Written by Kristin Smart, Director of CVA at Mercy Corps.

Program participants queue up to receive cash assistance in Northeastern DRC, which has been plagued by years of conflict and insecurity

Cash and Voucher Assistance (CVA) is a form of assistance that provides a direct transfer of cash and/or vouchers for goods or services to individuals, households, or group/community recipients. CVA is a tool that supports markets to recover quickly from crises by restarting or strengthening them for buying and selling critical goods and services. It puts people at the center of responses and enables people to buy what they need when they need it. CVA provides opportunities to address gender and equality gaps in digital, financial, and mobile inclusion, link to social protection systems, support local markets and actors, and facilitate economic opportunities for crisis affected communities.

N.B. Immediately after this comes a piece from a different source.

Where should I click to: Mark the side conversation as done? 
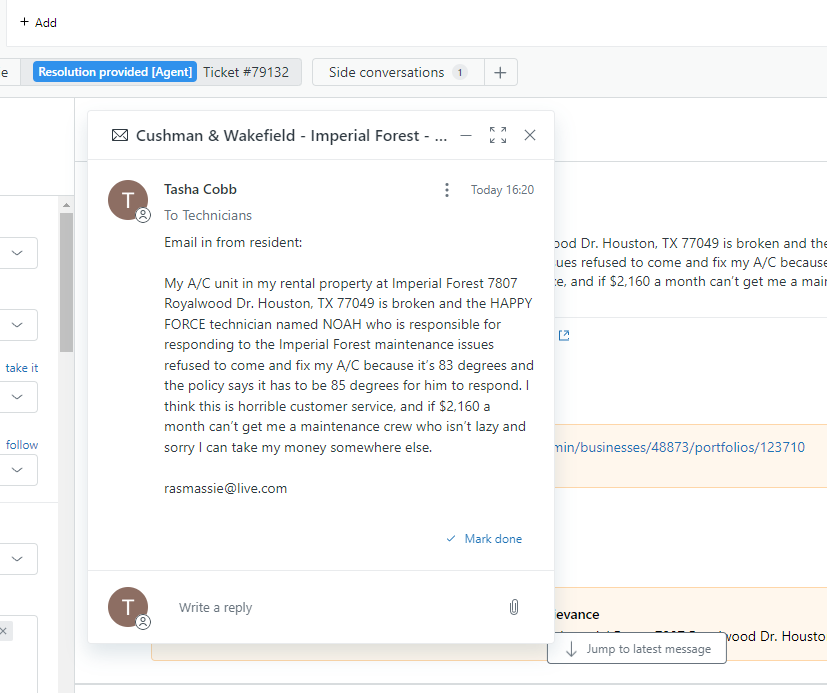485,539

Over the past decade, Mercy Corps has grown its use of CVA from a niche programming tool to a primary response modality.

On average, CVA programming represents 22% of Mercy Corps’ overall portfolio, with annual cash distributions of over USD 67 Million.

Alongside the growth of CVA, we have introduced minimum standards for quality implementation, developed toolkits and resources that are widely used, expanded our use of tech-enabled delivery and management systems, and become a leader in cash advocacy and the shift to collaborative cash delivery models. The CVA team at Mercy Corps works to support programs around the world to design and deliver effective, accountable, and people-centric CVA.

By using CVA in our programs, we support communities — and the most marginalized within them — to meet critical basic needs and set foundations for a more inclusive and resilient future.

Our Approach

CVA is a core part of Mercy Corps’ Pathway to Possibility. It is a tool proven to strengthen the resilience and capacities of people, markets, and institutions to handle shocks, reduce risk, build more equitable and responsive systems, and improve wellbeing.

Our programs put people at the core, while embracing safe and appropriate digital cash, creating opportunities for delivering at scale, and facilitating local response capacities.

Cash at scale

Mercy Corps aims to consistently deliver cash at scale, which not only supports widespread impact, quality programming, and cost effectiveness, but also provides the foundation for strengthening local response capacity and generating learning and evidence.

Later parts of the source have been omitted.